— WHAT THE EXERCISE ASKS —
From the start of the listing through the line containing "When [234, 801]", inclusive, copy the lines with "phone" swapped for "telephone" and nothing else changed. Leave the pictures out.

start DATASET ROWS

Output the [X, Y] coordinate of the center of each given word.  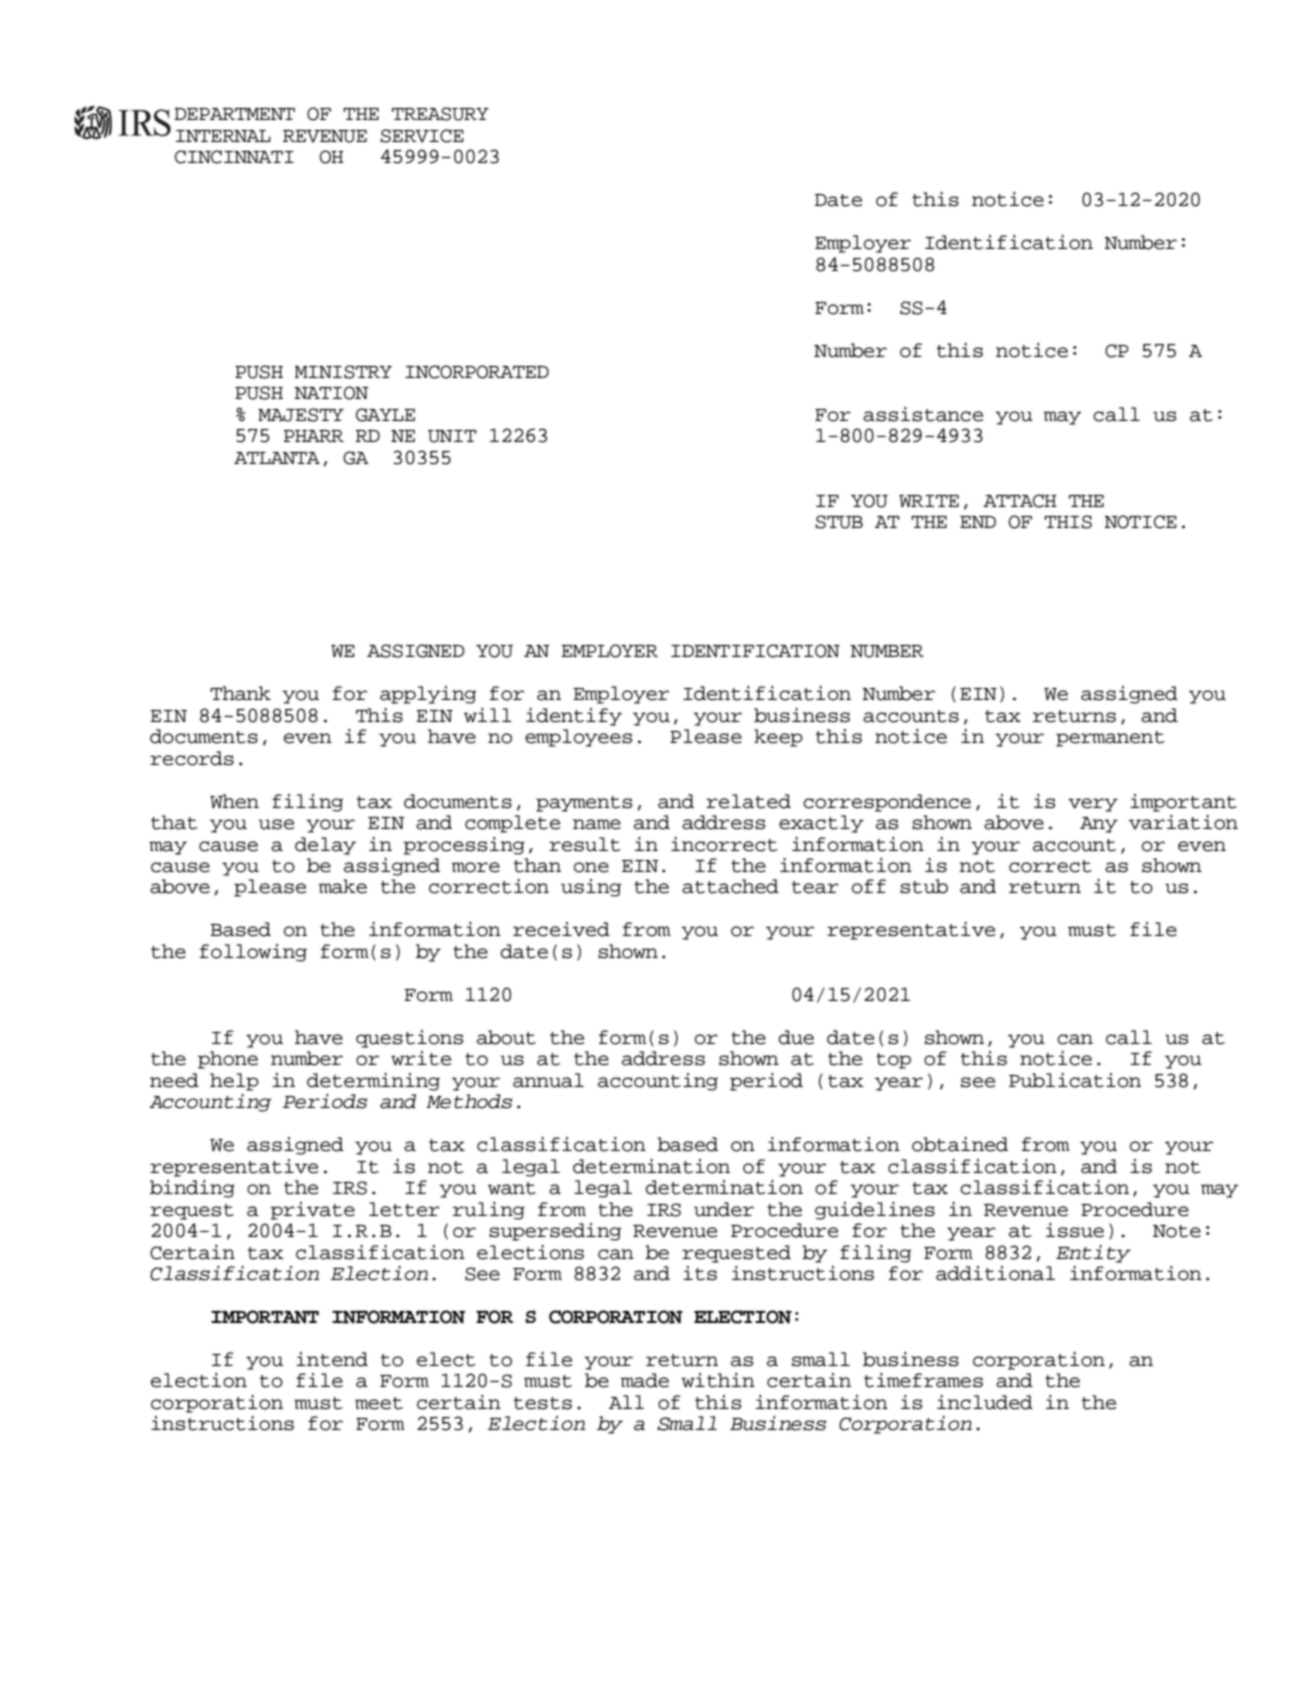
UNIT [452, 436]
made [645, 1380]
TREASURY [440, 114]
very [1093, 805]
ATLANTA [277, 458]
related [748, 801]
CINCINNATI [234, 157]
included [985, 1402]
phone [228, 1060]
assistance [923, 414]
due [796, 1037]
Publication [1075, 1080]
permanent [1110, 739]
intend [332, 1359]
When [234, 801]
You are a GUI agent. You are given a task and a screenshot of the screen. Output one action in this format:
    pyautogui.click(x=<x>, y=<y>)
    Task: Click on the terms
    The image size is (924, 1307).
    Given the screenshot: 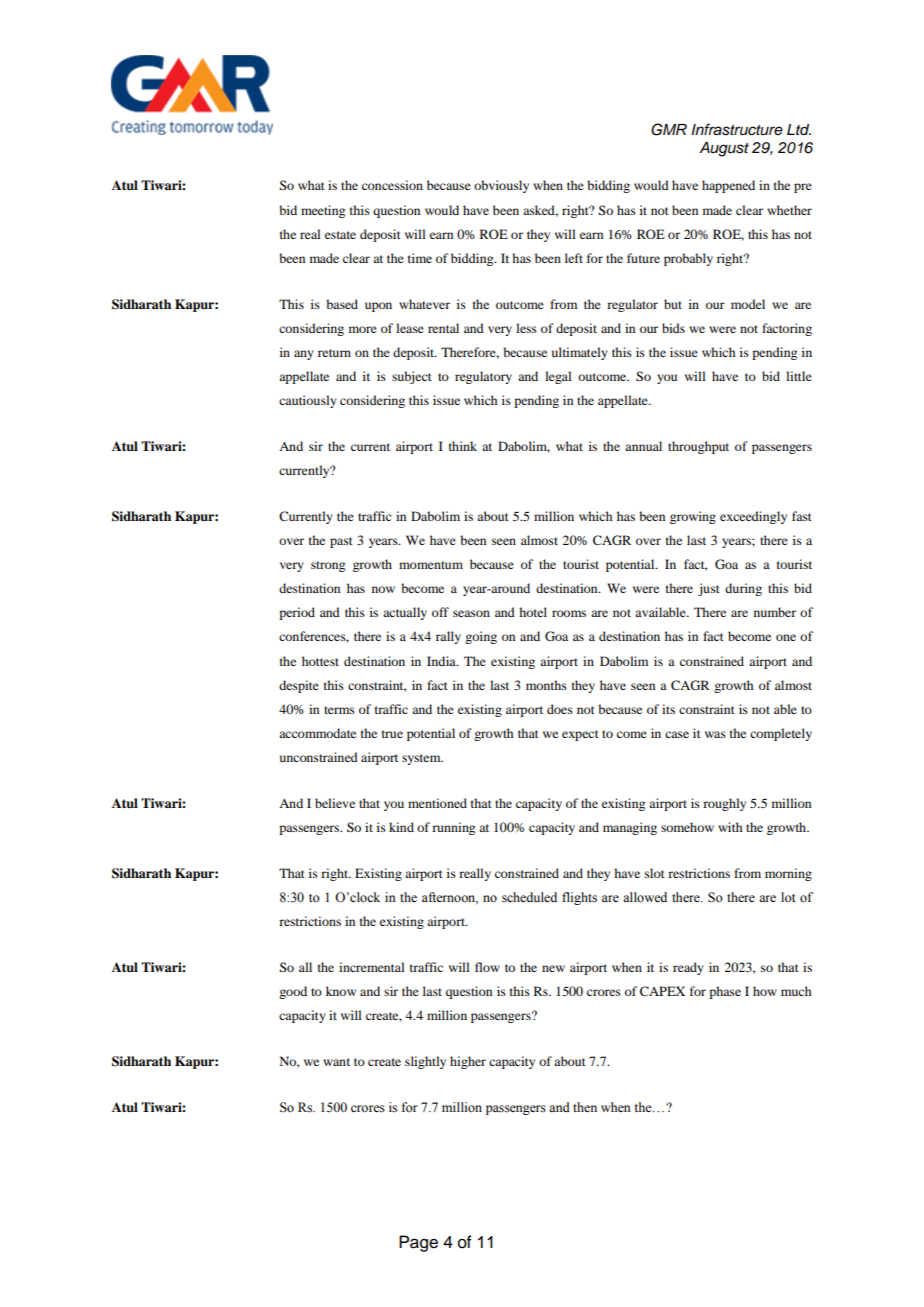 What is the action you would take?
    pyautogui.click(x=339, y=710)
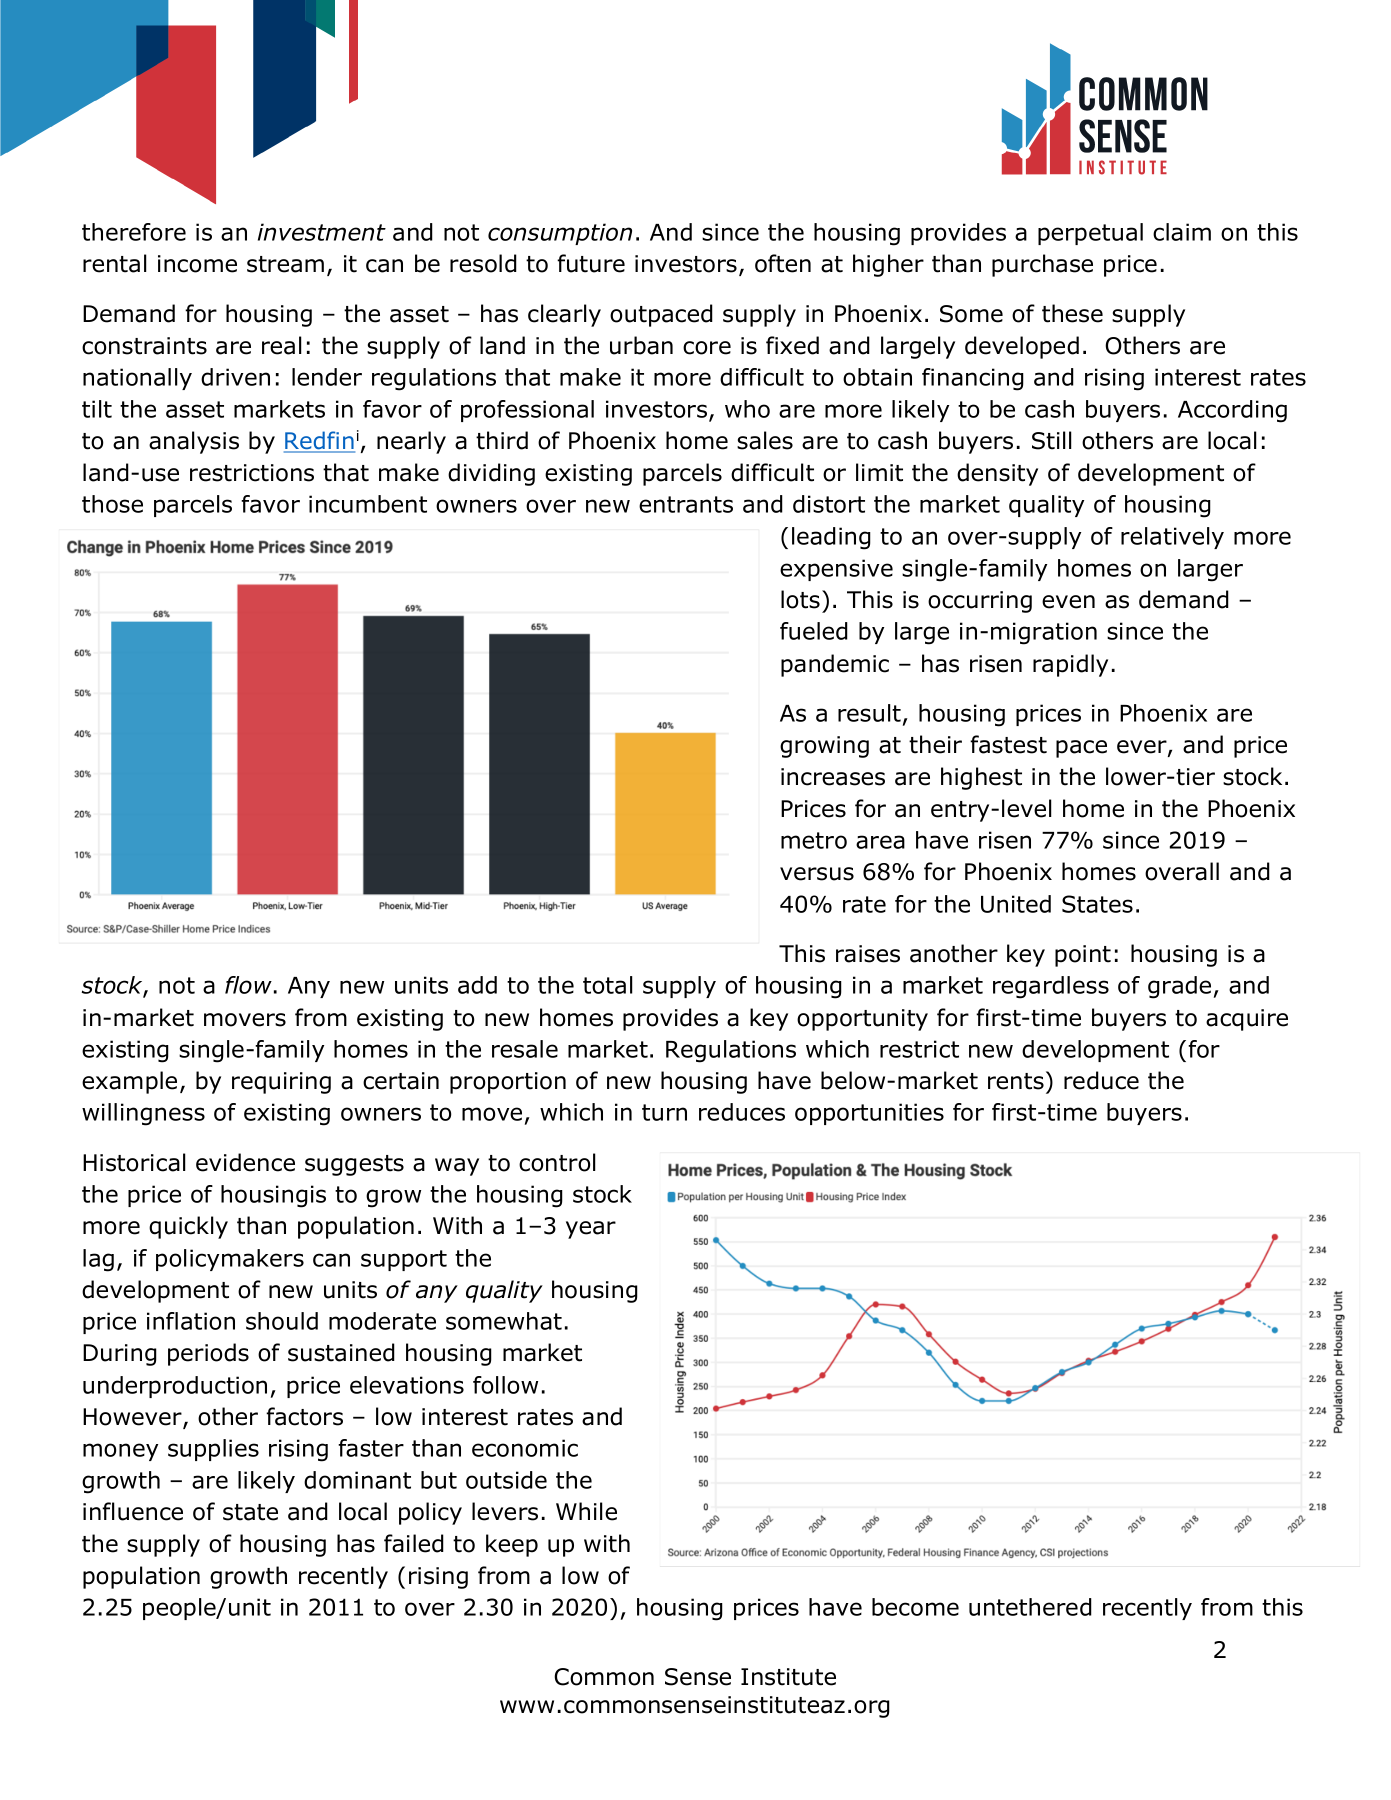  What do you see at coordinates (133, 1511) in the image?
I see `influence` at bounding box center [133, 1511].
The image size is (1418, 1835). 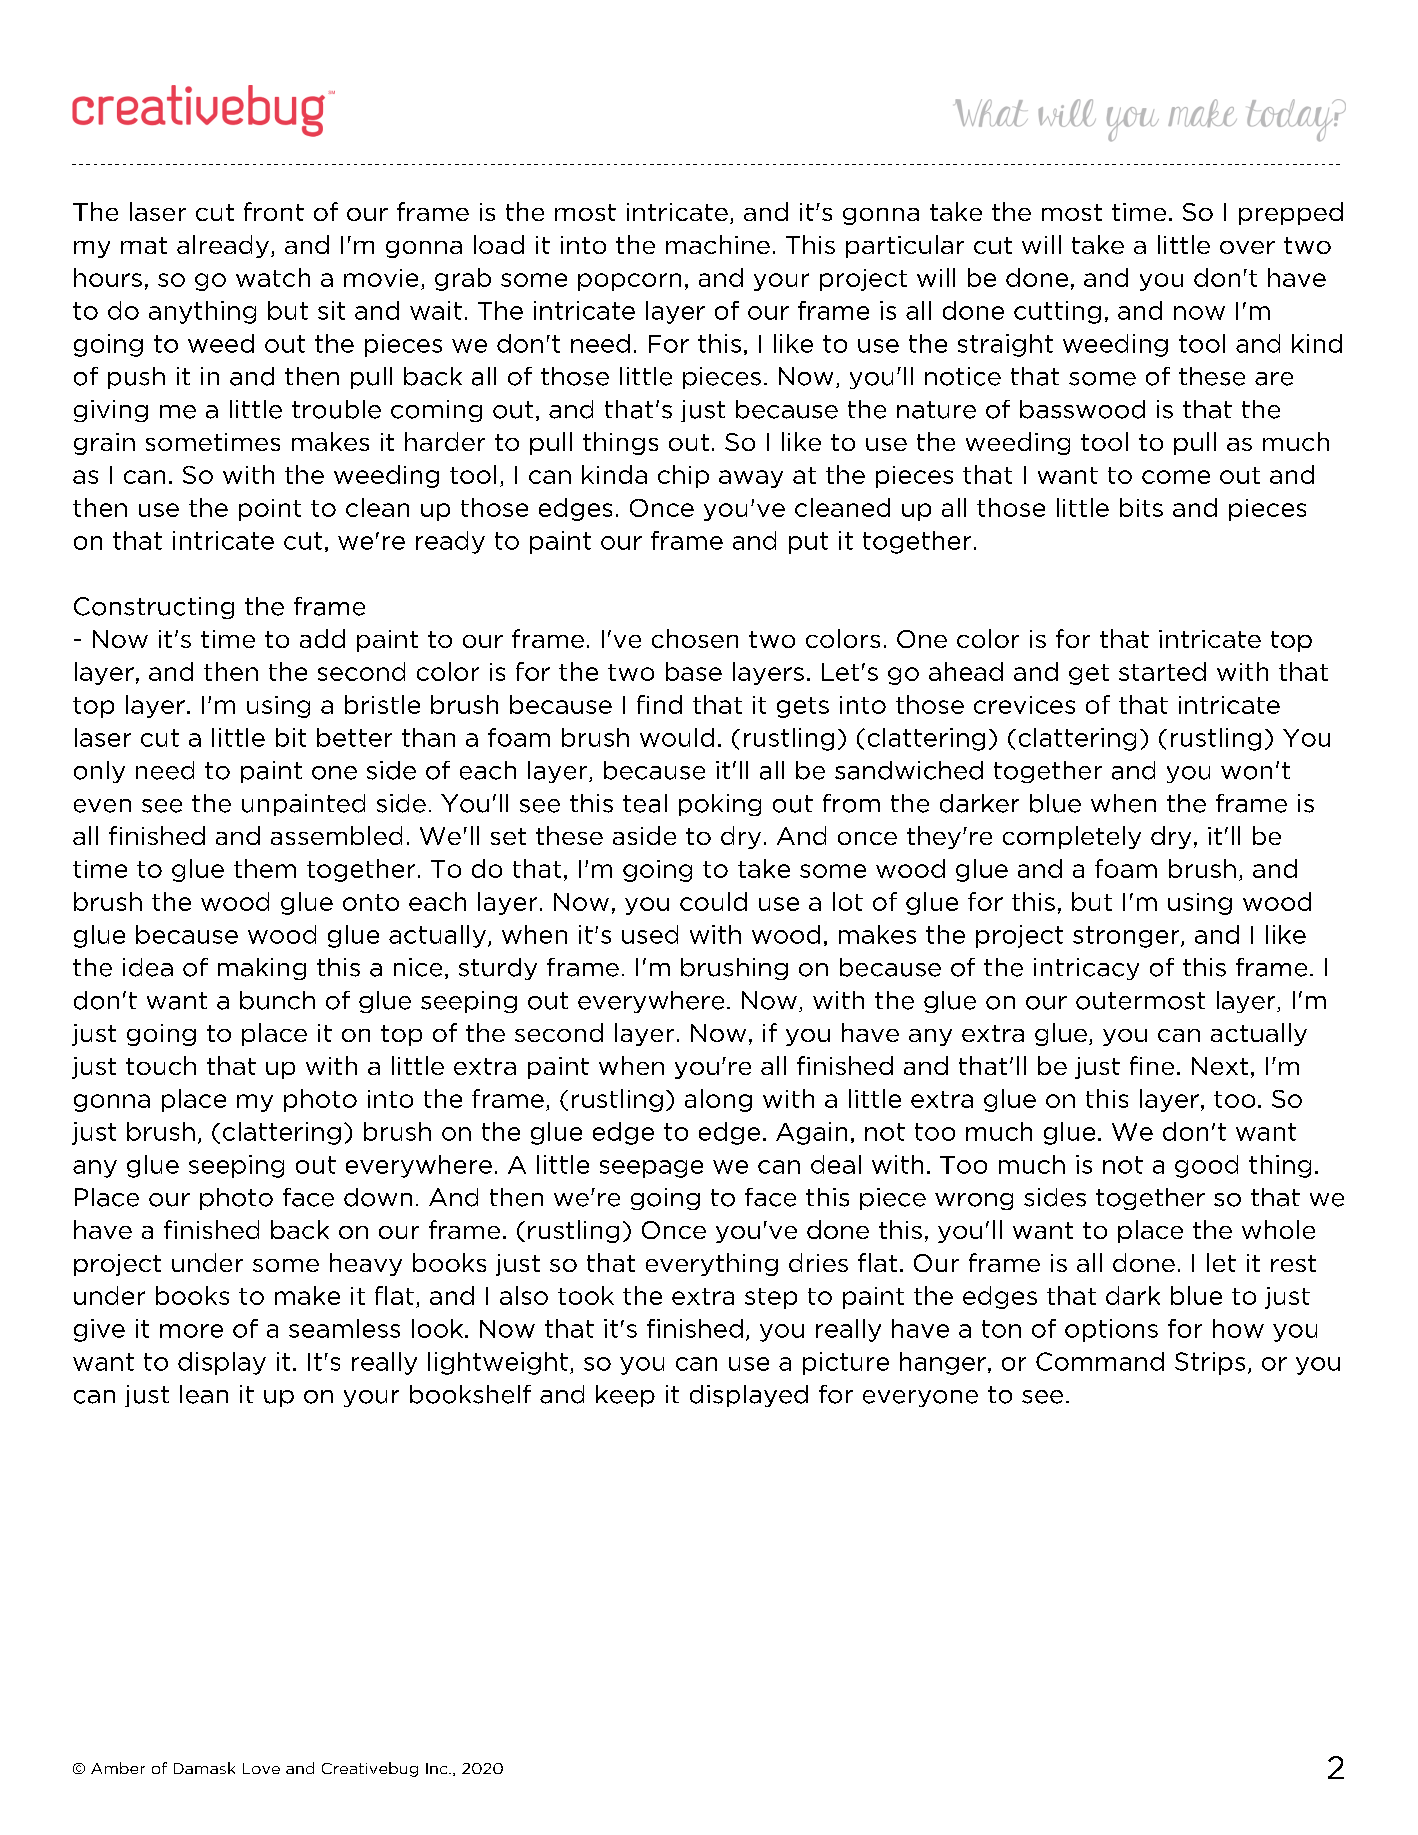 What do you see at coordinates (1247, 247) in the page?
I see `over` at bounding box center [1247, 247].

end DATASET ROWS

— OUTPUT —
Output the [X, Y] coordinate of the center of each given word.  
UNIT [452, 436]
made [645, 1380]
TREASURY [440, 114]
very [1093, 805]
ATLANTA [277, 458]
related [748, 801]
CINCINNATI [234, 157]
included [985, 1402]
telephone [228, 1060]
assistance [923, 414]
due [796, 1037]
Publication [1075, 1080]
permanent [1110, 739]
intend [332, 1359]
When [234, 801]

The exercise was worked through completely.